Running batch jobs at scale for less
In this tutorial, you will learn how to run batch jobs using AWS Batch on a compute environment backed by Amazon EC2 Spot Instances. AWS Batch is a set of batch management capabilities that dynamically provision the optimal quantity and type of compute resources (e.g. CPU-optimized, memory-optimized and/or accelerated compute instances) based on the volume and specific resource requirements of the batch jobs you submit. AWS Batch’s native integration with EC2 Spot Instances means you can save up to 90% on your compute costs when compared to On-Demand pricing.
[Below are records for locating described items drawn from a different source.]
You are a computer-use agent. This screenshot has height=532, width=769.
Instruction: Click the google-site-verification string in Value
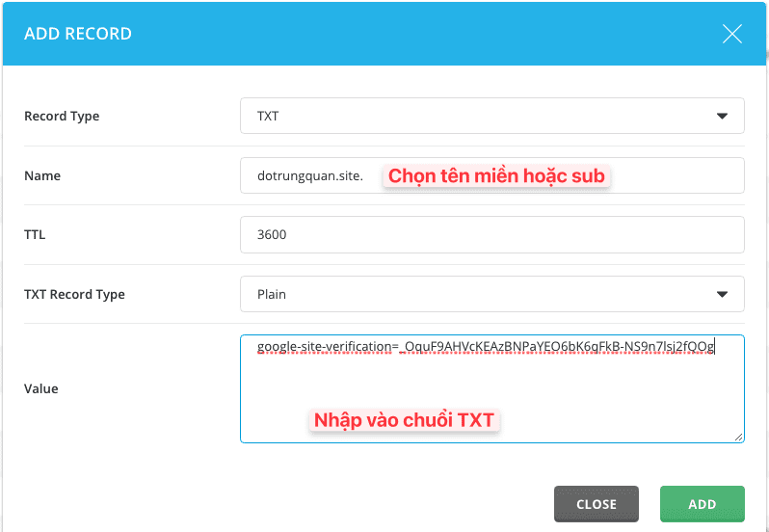click(x=485, y=347)
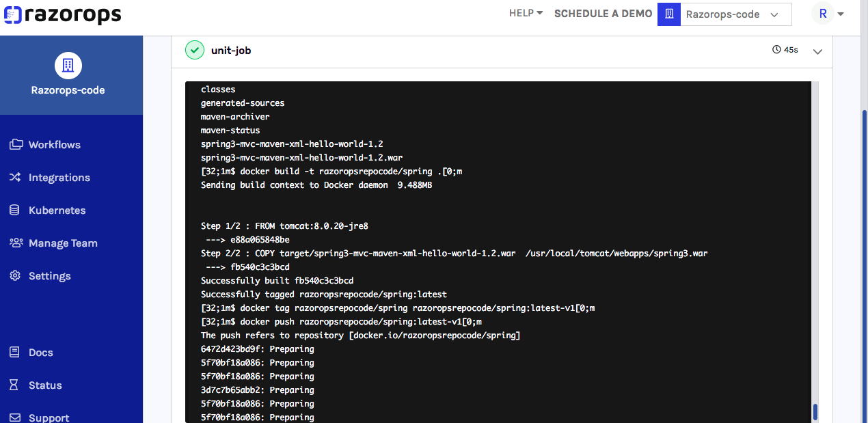This screenshot has width=868, height=423.
Task: Click the unit-job green success checkmark
Action: [x=195, y=51]
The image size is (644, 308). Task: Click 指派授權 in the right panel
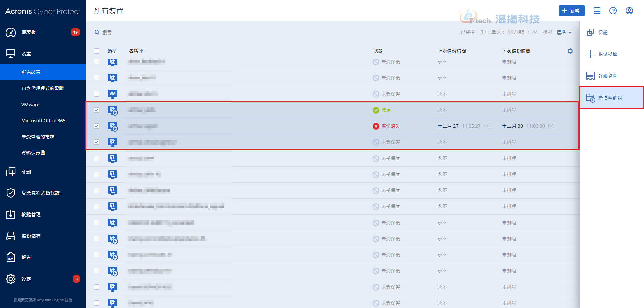[607, 54]
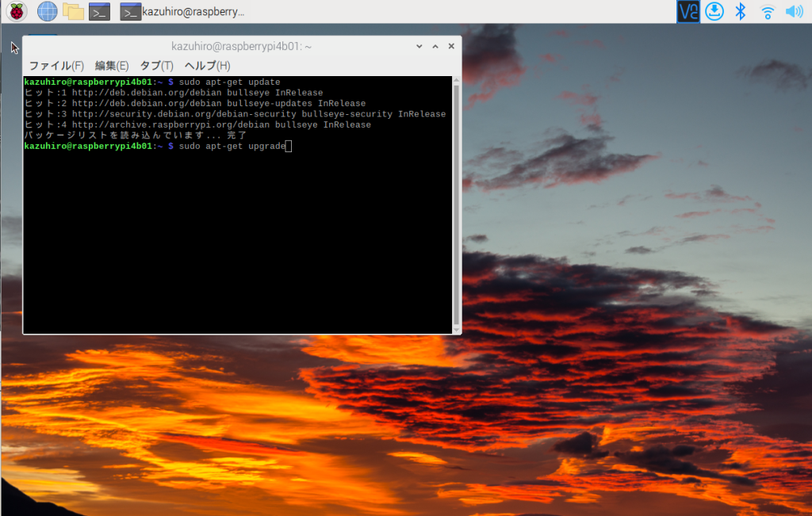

If you are using a new AWS account or an account that has never used EC2 Spot Instances there are a set of IAM roles that are required on your account: AmazonEC2SpotFleetRole, AWSServiceRoleForEC2Spot and AWSServiceRoleForEC2SpotFleet. If you don’t have these roles on your AWS account, please follow the instructions here to create them.
This tutorial also makes use of the Default VPC of your AWS account. If your account doesn’t have a Default VPC, you can use your own VPC. In the last case, make sure your subnets meet the requirements documented here. It is also recommended that your VPC has a subnet mapped to each Availability Zone of the AWS region you are working on. You can run this tutorial on any AWS region where AWS Batch is available (you can find the list here).
|About this Tutorial|
|Cost||Less than $1|
|Products||AWS Batch, EC2 Spot Instances|
|Last Updated||February 10, 2020|
1.2 — We will use the standard batch console. If you see a page that says get started, click get started. Otherwise skip to step 2.
1.3 — Click skip wizard. We will use the standard Batch console for the purpose of this tutorial.
You will now see the AWS Batch console.
1.4 — A compute environment is a set of compute resources that AWS Batch will use to place your jobs. To create one, click on the compute environments section on the left-hand side of the AWS Batch console and then click on the create environment button to open the compute environment creation wizard.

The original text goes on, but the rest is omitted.